魔にして魔を狩る者
第十七話










礼園の件も終わりしばらくたった。
そのしばらくというのが平穏な日々だったのなら最高だったのだが、そうは行かない運命らしい。
礼園での件に味を占めたのか、橙子師を含めた女性陣は僕を女性体にして着せ替えをしたがっている。
十二単なんてどこから持ってきたのやら。
ほかにも浅上家に新年の挨拶に行ったときなども大変だった。
常人なら何度死んでいるんだろう。
鮮花さんと式さんの仲もだんだんと白熱してきた感じだし、男は居場所が減っている感じですよ。

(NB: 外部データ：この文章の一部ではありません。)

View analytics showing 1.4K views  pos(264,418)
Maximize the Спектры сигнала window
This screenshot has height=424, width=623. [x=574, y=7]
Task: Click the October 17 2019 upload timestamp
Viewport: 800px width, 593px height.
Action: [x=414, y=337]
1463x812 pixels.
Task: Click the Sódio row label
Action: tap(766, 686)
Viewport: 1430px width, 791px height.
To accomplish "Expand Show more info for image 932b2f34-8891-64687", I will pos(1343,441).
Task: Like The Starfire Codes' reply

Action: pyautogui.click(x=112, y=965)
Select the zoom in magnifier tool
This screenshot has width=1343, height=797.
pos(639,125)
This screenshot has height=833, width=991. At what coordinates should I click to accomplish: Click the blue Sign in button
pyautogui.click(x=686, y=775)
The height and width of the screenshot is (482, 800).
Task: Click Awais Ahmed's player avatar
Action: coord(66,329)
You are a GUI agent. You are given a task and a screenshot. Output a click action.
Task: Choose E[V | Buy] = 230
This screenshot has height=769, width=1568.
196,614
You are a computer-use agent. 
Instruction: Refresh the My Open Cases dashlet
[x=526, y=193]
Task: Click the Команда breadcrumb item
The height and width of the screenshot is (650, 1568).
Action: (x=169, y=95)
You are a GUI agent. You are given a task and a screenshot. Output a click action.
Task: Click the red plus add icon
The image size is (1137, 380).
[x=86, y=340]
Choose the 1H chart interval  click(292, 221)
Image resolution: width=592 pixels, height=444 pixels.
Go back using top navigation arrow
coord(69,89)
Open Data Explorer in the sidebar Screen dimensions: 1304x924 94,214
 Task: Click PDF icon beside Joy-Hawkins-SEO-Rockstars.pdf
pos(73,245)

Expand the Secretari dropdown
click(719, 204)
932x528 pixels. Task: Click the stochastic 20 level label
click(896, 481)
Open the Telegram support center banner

そんなこんなで時は流れ、一つの区切りを迎えようとしている。
三年前の冬と同じく殺人鬼が出たということらしい。
同じ犯人なのかはいまだ不明だが僕が手に入れた情報から推測すると同一犯と見て間違えないだろう。
やれやれひとつ面倒ごと画片づくと次がくる。
とはいえ一度殺すと言った以上殺すとしましょう。





今回は以前のときとは少し違った様相みたいだ。
どうやら殺人鬼はここ最近はやっているドラッグの密売もやってるみたいだ。
殺す前にそれが何なのかを確かめておくとしましょうか。





そういうことでしたか。
最近はやっているドラッグを調べてみてはっきりわかったことがある。
敵は起源覚醒者だ。
本当に面倒ですね。
その起源が何なのかまでは不明ですが、戦闘に向いていることは間違いないでしょう。
最低でも起源を覚醒してから3年もう完全に手遅れでしょうね。
殺して差し上げるのが慈悲ってものでしょう。





ドラッグを栽培しているらしい場所に言ってみると案の定殺人鬼がいた。
以前よりも切羽詰っているって感じですね。
起源に飲み込まれる一歩手前、いやほとんど飲み込まれてかすかに残りがあるっていう感じですか。
本当にかわいそうです。
誰がやったのかは知りませんがやったことの責任ぐらいは取ってほしいものです。





「こんばんは、お久しぶりですね、殺人鬼さん。世間も殺人鬼と認識してから、毎日のように殺していますね。そんなに殺人鬼という名がお気に入りですか?」



「ああ、気に入ってるな。今まで名前のなかった俺に世間が与えたこの名実に的を得ているじゃないか!あまりにうれしいんでご期待に応えてやったてワケさ」



「そうですか、では僕もあなたの期待に応えて殺して差し上げます。その前に聞いておきたい事があります」



「何だ」



「あなたの起源は何ですか?それとあなたの起源を覚醒したのは誰ですか?」



「俺の起源は食べることだ。起源を覚醒したやつは魔術師荒耶宗蓮って言ったな」



「そうですかそれで十分です」





それより先の戦いを語ることにまったく意味はない。
いくら肉食獣でも竜には敵わない。
ただ一方的に殺されるだけだ。
これにてひとつの終幕とはいえ次の舞台の開幕は近い。